Do you spend a lot of time looking for products to promote? If you’re like the vast majority of subscribers to my blog, the answers is a definite “Yes”.
In this post, I’m going to propose that you take a step back from product-picking, and instead focus on finding a niche audience to serve.
Why should you concentrate on a niche audience first, instead of products? Here are two solid reasons:
- Products come and go, but niche audiences stick around forever. If you’ve ever been promoting a product profitably and then had it decline in popularity (or pulled off the market entirely), you know what I’m talking about.
- When you choose a niche audience and take the time to understand their needs deeply, a whole new world of options open up to you. You switch from struggling to find ideas for products, to instantly knowing exactly the types of products you should be promoting – because they’re in tune with your niche audience’s needs.
I know this from experience. Three years ago I was a struggling affiliate marketer, bouncing from offer to offer (playing a game of what I call “affiliate pinball”). Today I make a full-time income from diverse passive income streams: sales of affiliate products, sales of my own products, and Adsense revenue (my Adsense revenue alone topped $2,000 last month). And it’s all because I focus on serving the needs of a niche audience.

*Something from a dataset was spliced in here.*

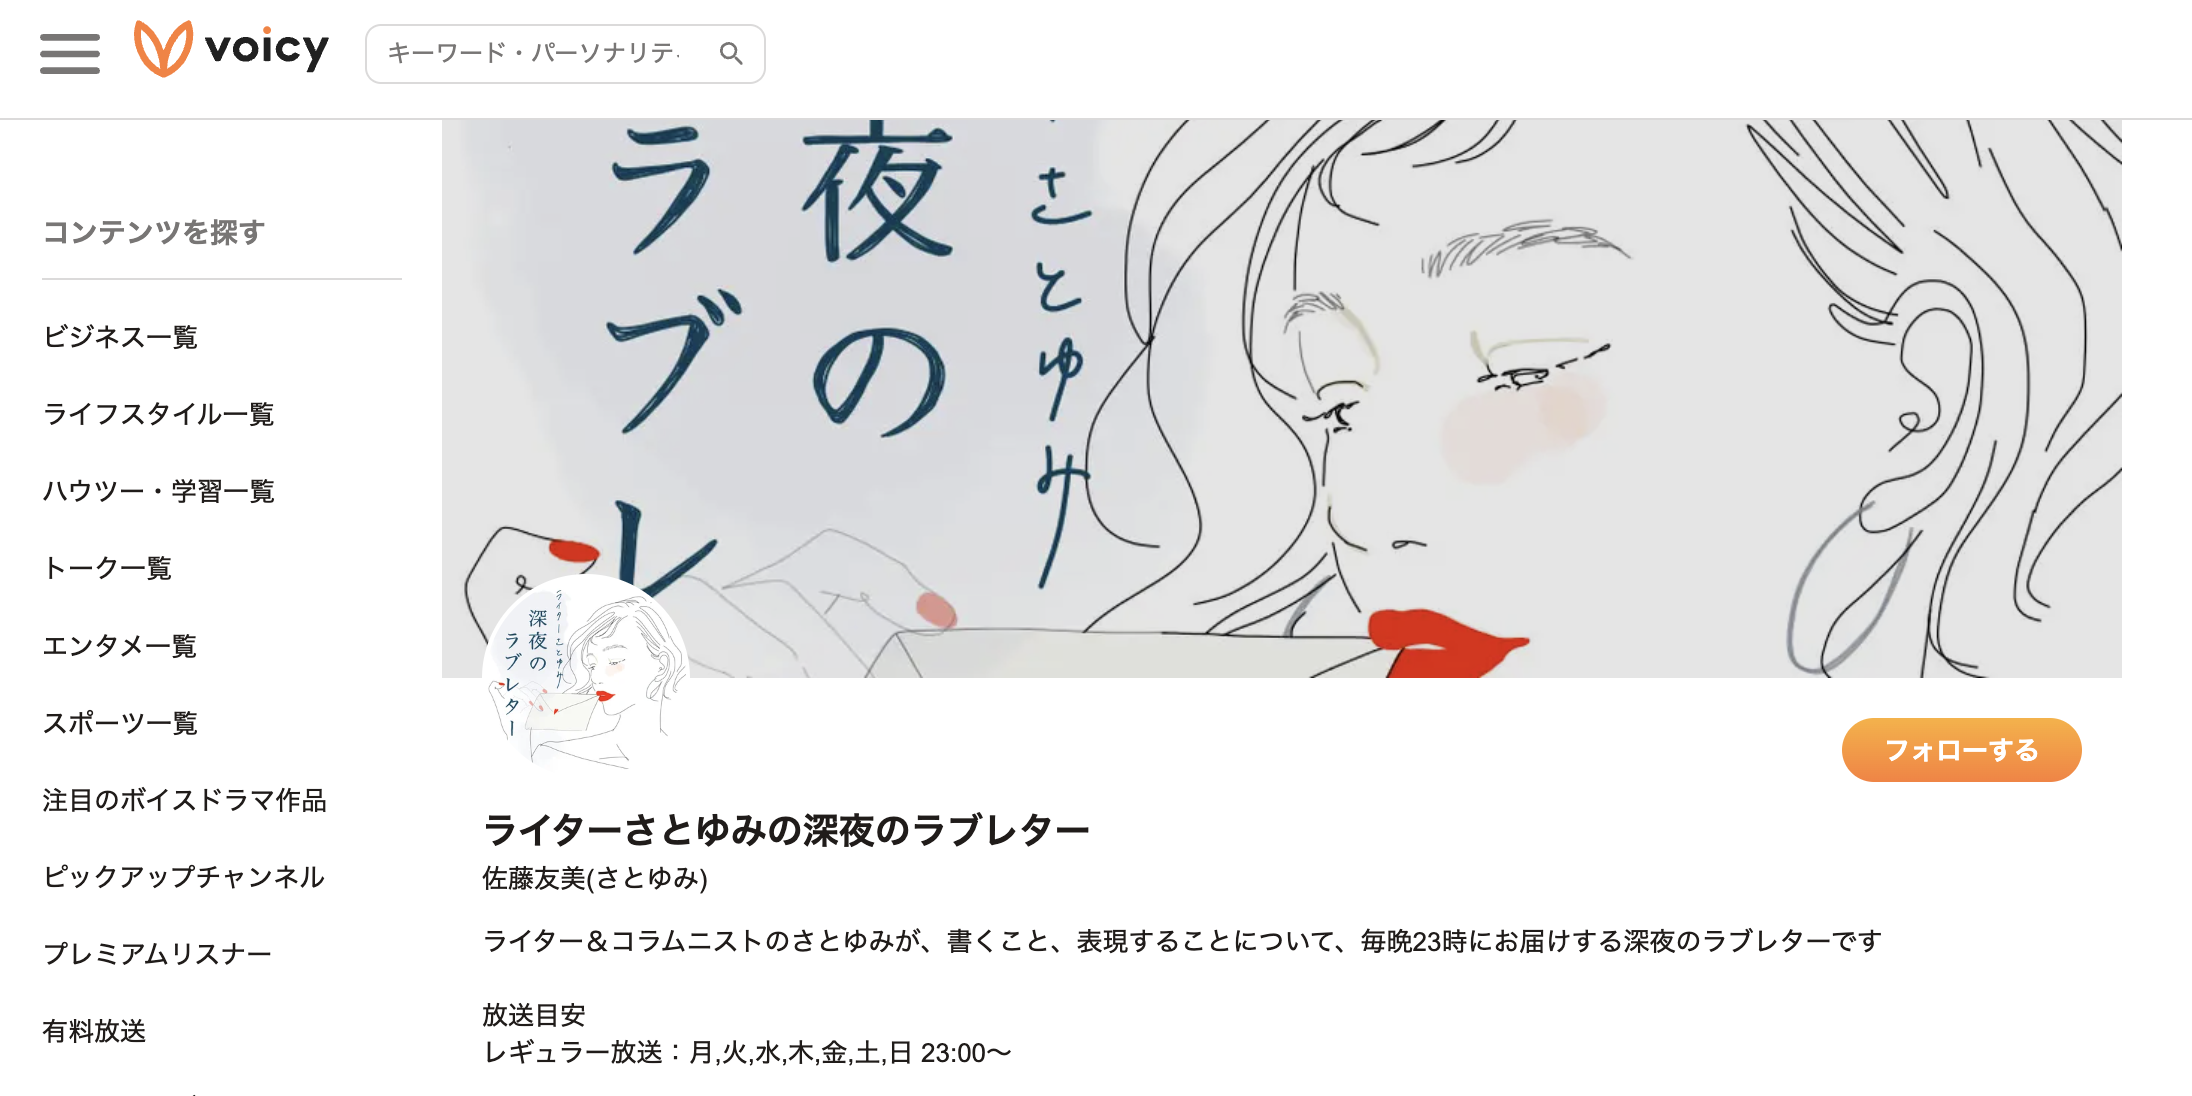Click the フォローする button

point(1961,750)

So how do you Get Started Finding a Niche?
Follow these 4 straightforward steps:
1. Brainstorm an audience. You can do this in a few ways:
- Choose an audience that you represent yourself (for example, male university student between 18 – 25 years old, or middle-aged professional male)
- Choose an audience that you gravitate toward (in other words, people you like hanging around with).

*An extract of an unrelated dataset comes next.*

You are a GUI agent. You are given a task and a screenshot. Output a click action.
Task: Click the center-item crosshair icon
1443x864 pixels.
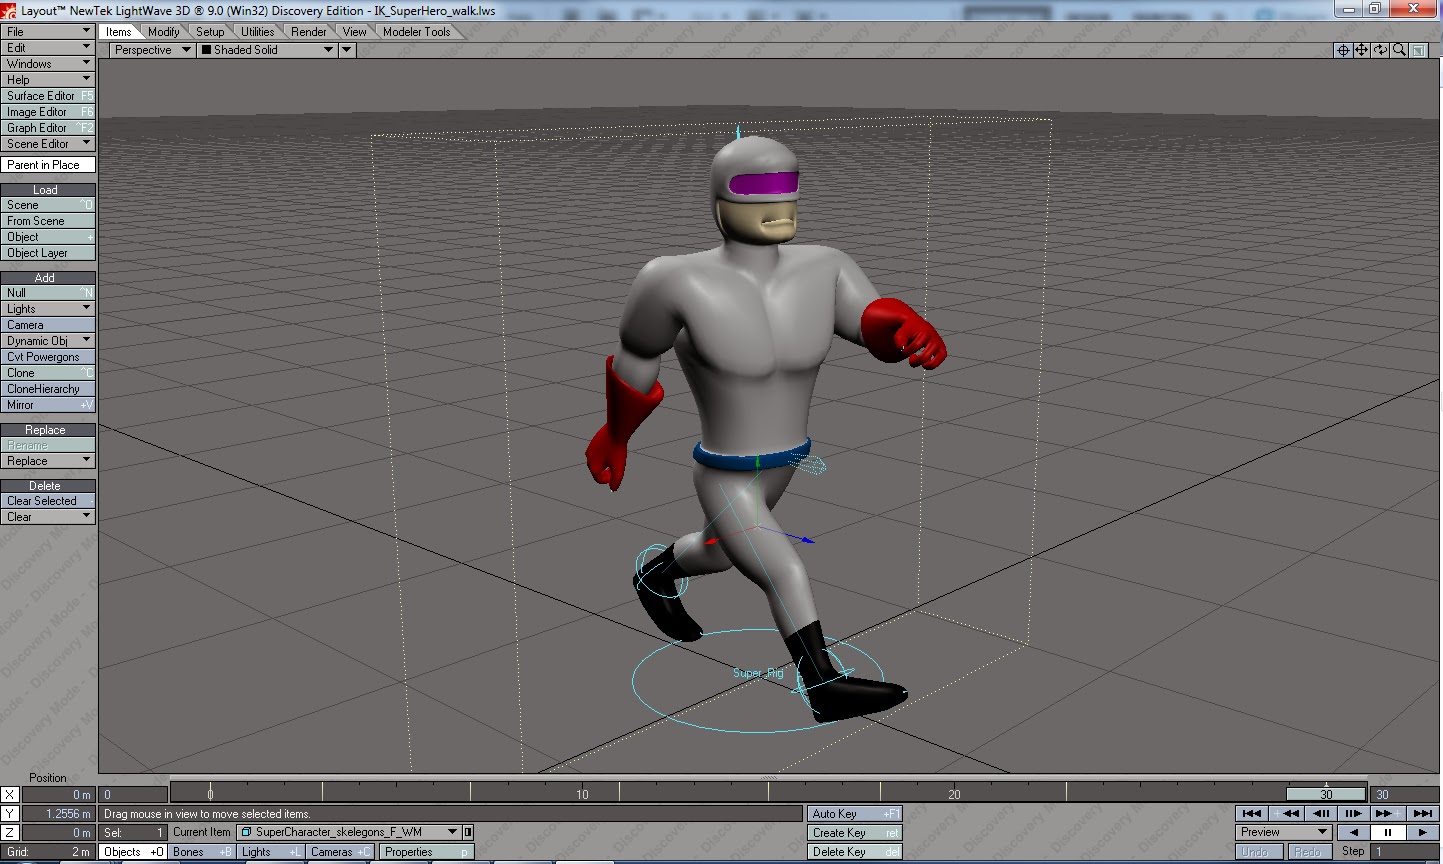[x=1343, y=50]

- Work backwards, and choose an audience by first picking a niche topic that interests you. This could involve picking a niche like “hangover cures”, then doing research on sites like Quantcast to figure out the dominant groups of people that are looking for a cure for hangovers.
2. Identify the problems your niche audience has. This involves doing research into the problems, challenges, pain points, aspirations, and desires that your niche audience has. There are many places online that you can find this information, including niche forums, how-to websites, popular blogs, and “trend” websites.

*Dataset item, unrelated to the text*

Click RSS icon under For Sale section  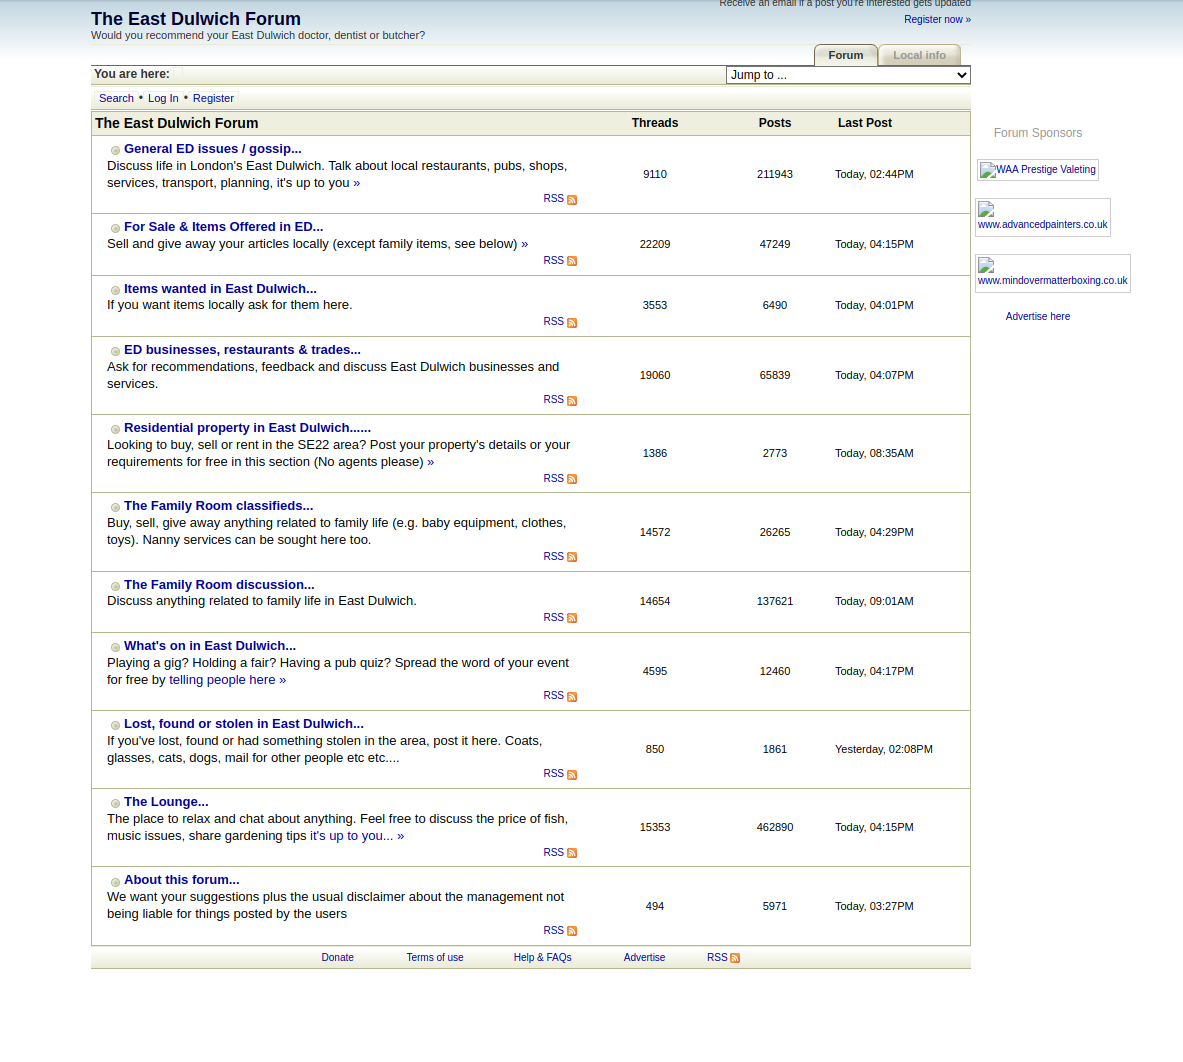(572, 261)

3. Pick out the most profitable problems. Not all problems are created equal. Some problems your audience will gladly pay to solve; others will be a hard sell. You need to understand the difference, and you can do so using “filters” such as:
- The number of monthly searches related to a problem
- The number of searches that imply intent to solve that problem
- The stability of search terms related to that problem
- The amount of good-quality, free information on the Web
4. Understand profitable problems deeply. It’s not enough to simply know that, for example, males between 18 and 25 are looking for hangover cures. You need to find out what exactly they want in a hangover cure, and the problems they have with current hangover cures. There’s more to it then simply finding your niche, however. You also need to understand the language they use in describing their ideal solution, so you can echo that language back to them in your ad copy, sales page copy, etc.
If you’re sick of playing “affiliate pinball”, you need to take a step back and re-assess your strategy for building an online business.
The strategy that has worked well for me (and lots of world-class companies) is to choose a niche audience to serve, then dive in and understand that audience’s problems deeply. By doing so, a new world of profitable opportunities will open up to you!